The jury stated “Lǎo Lao Lǎo Le is the type of film that balances the light and dark of the human experience splendidly. It lays bare the struggles of a young boy tasked with the care of his ailing Lǎo Lao, who is losing her mind to Alzhemiers. It’s a short film that is full of struggle and fight, connection and loneliness, love and hate. It is many things but, above all, it is undeniably moving and a film that will stay with the jury for some time to come.”
Te Reo Māori language film Te Whakawhitinga won the Best Editor award with Jeremy Leatinu’u & Ian Powell, Best Cinematographer went to Marty Williams for the second year running, this time for The Ballad of Maddog Quinn.
A pair of NZ authors have received a moment in the spotlight.
Dunedin's Laurence Fearnley (above) has won the New Zealand Society of Authors' Peter and Dianne Beatson Fellowship for mid-career or senior writers with a substantial literary track record of publications.
Fearnley will use the Fellowship to continue work on the fourth of a series of novels based around the five senses, with the working title The Palette Club (A tender violence).
NZSA are also congratulating Tom Doig (above) for winning $25,000 Writers’ Award - presented in partnership with Copyright Licensing New Zealand (CLNZ) for his project, with the working title We Are All Preppers Now: Kiwis Making Plans for the End of the World.
Tom Doig says “This is the third time I have applied for this award! It just goes to show: hang in there, 'try and try again', all that good stuff. Ngā mihi nui to CLNZ, NZSA and the judging panel for recognising my mahi, and giving me the chance to go hard on the manuscript in 2024. Kia ora!”
Christchuch is seeing a circus revival - with The Arts Centre partnering with anew tenant in the former gymnasium.
Cirko Kali is running the space as Altiora – a venue for alternative cross-genre performing arts, such as cabaret, burlesque, and circus. The name, Altiora, comes from the inscription in stone above the main entrance urging students to Seek Higher Things.
The plan is run a monthly cabaret to complement the workshops, training sessions and other performances throughout the week, officially opening Friday (13 October) with Carnival Alley.

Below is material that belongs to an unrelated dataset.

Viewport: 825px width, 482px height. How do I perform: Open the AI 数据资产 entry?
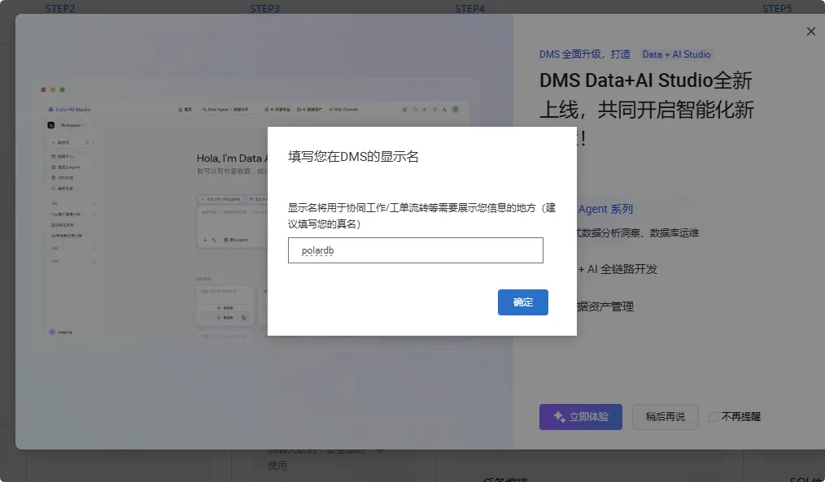coord(308,108)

Director Danny Lee Syme explains “Altiora is an affordable dedicated accessible public venue and permanent home for circus, physical theatre and performers in Ōtautahi, bringing comedy, cabaret, drag, circus, burlesque, indie music and dance to new and diverse audiences, as well as a venue for education, development, practice, experimentation and teacher training. The benefits will be hauora (wellbeing), capability development, access (for people with disabilities), and audience development.”